## Prompt
With respect to the word "computer", report how many lines of the following listing include it. Give nothing but the number.

## Given information
*** Block opens ***

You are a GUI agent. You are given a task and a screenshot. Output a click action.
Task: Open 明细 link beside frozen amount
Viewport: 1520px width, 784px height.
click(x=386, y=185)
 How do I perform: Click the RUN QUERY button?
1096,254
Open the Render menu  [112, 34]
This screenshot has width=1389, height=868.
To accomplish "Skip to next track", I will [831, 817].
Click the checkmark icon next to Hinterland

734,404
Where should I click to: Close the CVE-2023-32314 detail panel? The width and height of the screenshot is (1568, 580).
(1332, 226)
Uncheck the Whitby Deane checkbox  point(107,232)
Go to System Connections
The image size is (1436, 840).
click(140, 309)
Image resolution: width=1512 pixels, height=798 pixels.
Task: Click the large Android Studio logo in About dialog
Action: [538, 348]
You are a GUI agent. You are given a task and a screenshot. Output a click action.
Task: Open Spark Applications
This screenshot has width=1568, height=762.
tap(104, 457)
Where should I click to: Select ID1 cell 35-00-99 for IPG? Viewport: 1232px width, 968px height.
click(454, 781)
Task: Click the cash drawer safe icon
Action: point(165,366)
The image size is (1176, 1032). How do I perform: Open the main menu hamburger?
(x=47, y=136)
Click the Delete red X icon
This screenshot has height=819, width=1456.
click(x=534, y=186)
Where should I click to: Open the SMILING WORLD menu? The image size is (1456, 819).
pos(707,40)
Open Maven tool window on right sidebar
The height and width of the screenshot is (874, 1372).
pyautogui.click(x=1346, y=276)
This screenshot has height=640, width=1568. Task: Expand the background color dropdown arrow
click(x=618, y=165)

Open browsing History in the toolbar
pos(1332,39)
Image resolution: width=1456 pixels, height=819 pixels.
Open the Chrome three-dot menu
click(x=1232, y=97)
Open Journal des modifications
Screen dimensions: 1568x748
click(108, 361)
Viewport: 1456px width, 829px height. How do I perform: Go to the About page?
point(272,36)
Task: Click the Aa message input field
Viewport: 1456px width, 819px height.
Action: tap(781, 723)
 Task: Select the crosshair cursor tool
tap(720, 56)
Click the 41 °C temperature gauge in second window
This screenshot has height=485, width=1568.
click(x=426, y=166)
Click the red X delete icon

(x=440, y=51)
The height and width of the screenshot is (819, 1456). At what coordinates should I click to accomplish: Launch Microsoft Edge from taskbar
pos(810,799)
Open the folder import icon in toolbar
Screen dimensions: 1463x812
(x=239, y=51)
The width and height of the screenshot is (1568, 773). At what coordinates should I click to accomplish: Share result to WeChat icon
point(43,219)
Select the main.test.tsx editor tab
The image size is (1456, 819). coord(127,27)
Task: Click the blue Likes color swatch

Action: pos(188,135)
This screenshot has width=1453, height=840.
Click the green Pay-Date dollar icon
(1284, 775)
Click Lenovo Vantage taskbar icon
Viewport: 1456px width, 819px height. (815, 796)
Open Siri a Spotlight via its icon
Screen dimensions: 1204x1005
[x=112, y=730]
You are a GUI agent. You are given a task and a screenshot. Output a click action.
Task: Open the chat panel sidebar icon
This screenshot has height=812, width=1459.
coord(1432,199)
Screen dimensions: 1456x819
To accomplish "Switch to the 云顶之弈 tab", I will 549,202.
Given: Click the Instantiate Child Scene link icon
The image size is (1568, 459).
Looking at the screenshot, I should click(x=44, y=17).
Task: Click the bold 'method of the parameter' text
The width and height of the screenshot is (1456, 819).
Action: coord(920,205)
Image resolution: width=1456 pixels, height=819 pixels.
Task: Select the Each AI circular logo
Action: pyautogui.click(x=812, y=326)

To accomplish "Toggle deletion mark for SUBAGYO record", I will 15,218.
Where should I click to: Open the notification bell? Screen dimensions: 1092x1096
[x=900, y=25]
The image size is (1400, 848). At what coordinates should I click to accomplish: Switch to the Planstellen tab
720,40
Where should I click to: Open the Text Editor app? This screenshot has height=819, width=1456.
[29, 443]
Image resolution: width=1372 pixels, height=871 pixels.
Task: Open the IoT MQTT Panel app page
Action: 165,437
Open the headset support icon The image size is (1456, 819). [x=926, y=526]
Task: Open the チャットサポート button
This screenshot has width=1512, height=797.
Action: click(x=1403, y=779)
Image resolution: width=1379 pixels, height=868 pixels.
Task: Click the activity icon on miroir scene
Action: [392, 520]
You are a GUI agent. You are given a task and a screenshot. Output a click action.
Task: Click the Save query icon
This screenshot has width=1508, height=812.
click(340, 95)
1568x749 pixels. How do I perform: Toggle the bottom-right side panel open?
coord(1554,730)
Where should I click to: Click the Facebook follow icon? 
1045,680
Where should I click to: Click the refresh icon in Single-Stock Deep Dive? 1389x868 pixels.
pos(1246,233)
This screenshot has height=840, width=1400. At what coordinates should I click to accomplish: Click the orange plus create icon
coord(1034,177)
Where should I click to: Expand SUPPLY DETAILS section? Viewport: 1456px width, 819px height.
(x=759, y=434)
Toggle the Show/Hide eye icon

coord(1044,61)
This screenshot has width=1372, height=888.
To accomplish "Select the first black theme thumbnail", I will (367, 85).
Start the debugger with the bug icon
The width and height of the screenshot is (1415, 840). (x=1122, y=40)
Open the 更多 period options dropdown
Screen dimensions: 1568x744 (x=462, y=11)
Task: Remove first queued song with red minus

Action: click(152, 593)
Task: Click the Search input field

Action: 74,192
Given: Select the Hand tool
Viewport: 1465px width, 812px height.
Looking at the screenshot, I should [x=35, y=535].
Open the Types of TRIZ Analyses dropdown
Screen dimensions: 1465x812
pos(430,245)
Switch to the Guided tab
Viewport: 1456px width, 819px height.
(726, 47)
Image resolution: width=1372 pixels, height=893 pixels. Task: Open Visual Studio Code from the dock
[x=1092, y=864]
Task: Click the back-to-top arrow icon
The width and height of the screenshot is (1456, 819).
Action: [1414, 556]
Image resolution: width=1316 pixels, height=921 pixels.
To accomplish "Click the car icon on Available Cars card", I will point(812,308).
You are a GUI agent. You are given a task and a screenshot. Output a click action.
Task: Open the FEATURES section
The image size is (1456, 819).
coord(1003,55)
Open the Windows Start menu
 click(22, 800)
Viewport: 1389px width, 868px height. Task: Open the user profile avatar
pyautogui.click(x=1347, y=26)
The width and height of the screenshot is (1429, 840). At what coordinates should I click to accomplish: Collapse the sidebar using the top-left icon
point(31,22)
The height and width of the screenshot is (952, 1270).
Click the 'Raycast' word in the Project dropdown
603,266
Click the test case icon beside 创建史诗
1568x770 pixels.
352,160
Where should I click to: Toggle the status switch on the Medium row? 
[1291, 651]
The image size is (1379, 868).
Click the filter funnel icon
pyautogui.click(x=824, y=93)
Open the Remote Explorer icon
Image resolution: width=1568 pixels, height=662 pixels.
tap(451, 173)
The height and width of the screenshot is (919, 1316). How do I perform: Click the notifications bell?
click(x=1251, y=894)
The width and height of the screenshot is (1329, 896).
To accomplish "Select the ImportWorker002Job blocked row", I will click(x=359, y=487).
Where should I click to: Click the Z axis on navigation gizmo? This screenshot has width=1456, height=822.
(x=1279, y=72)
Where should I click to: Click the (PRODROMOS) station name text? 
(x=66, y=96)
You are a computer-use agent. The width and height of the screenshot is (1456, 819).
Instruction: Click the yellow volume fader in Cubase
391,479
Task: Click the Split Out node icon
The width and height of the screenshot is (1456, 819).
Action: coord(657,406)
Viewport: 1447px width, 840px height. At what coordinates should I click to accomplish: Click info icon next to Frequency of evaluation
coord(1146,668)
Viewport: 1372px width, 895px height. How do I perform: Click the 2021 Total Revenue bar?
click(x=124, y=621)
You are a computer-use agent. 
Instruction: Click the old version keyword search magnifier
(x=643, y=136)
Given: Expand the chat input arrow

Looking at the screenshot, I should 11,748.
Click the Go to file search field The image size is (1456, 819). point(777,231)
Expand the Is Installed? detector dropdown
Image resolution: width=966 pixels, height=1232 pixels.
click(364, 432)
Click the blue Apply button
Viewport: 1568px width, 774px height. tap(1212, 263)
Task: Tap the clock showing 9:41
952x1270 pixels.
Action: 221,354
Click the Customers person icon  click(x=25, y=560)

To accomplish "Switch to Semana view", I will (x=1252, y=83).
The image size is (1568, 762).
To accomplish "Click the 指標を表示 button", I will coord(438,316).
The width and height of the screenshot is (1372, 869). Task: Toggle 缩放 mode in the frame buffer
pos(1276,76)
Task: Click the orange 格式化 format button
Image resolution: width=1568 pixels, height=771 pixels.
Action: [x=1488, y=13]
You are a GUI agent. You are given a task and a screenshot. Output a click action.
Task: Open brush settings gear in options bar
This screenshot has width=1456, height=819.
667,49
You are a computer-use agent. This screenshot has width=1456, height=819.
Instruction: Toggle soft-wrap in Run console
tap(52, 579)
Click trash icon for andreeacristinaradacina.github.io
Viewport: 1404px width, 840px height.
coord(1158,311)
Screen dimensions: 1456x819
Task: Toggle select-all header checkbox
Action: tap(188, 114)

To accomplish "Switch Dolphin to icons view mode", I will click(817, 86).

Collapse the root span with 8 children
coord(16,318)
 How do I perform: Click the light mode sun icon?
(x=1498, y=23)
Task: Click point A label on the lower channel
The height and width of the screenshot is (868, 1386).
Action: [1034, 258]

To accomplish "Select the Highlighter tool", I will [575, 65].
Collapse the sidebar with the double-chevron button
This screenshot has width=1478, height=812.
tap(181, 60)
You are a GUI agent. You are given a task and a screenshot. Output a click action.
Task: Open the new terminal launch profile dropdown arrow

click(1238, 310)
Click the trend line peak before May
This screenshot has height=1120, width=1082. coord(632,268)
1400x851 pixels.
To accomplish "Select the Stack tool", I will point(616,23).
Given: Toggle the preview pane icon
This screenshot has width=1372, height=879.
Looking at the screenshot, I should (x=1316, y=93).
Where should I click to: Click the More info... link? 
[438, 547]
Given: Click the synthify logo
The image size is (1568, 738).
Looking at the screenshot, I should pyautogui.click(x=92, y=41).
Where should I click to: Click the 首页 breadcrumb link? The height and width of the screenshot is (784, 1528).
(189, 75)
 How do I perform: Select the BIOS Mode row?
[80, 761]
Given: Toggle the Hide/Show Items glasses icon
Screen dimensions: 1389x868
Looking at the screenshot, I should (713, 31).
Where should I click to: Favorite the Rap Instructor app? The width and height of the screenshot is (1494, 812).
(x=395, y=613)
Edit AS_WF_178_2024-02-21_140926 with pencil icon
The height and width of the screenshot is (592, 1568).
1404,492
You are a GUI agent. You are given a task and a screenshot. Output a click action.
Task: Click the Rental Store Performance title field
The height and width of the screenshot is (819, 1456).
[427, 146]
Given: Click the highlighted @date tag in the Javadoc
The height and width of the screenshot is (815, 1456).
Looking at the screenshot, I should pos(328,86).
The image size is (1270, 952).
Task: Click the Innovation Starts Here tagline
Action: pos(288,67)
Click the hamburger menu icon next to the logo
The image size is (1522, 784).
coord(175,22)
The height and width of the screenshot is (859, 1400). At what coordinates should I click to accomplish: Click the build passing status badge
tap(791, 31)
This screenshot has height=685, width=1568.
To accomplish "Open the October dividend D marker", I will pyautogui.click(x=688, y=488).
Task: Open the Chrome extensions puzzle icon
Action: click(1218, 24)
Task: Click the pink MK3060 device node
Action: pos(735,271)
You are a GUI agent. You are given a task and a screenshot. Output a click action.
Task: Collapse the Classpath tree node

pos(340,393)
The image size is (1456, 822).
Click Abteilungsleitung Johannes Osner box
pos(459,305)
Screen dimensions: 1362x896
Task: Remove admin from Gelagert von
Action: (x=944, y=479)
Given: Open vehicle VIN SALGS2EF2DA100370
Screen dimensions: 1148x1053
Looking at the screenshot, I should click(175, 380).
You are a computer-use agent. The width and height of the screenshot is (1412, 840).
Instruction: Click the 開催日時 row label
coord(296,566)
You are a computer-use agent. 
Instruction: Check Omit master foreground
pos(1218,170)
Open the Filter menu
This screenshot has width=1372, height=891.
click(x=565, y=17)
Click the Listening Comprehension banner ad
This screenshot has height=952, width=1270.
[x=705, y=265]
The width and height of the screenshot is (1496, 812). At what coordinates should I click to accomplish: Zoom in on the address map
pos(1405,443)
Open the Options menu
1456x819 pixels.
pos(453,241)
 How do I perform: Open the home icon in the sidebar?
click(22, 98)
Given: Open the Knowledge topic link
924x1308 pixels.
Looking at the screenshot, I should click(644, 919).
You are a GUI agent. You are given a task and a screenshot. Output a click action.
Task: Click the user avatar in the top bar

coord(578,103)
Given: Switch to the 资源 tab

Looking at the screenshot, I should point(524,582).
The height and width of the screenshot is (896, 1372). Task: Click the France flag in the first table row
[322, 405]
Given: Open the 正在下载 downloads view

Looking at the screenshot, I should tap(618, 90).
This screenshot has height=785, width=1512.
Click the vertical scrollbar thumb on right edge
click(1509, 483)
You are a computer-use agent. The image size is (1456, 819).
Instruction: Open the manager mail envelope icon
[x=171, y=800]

*** Block closes ***

## Response
6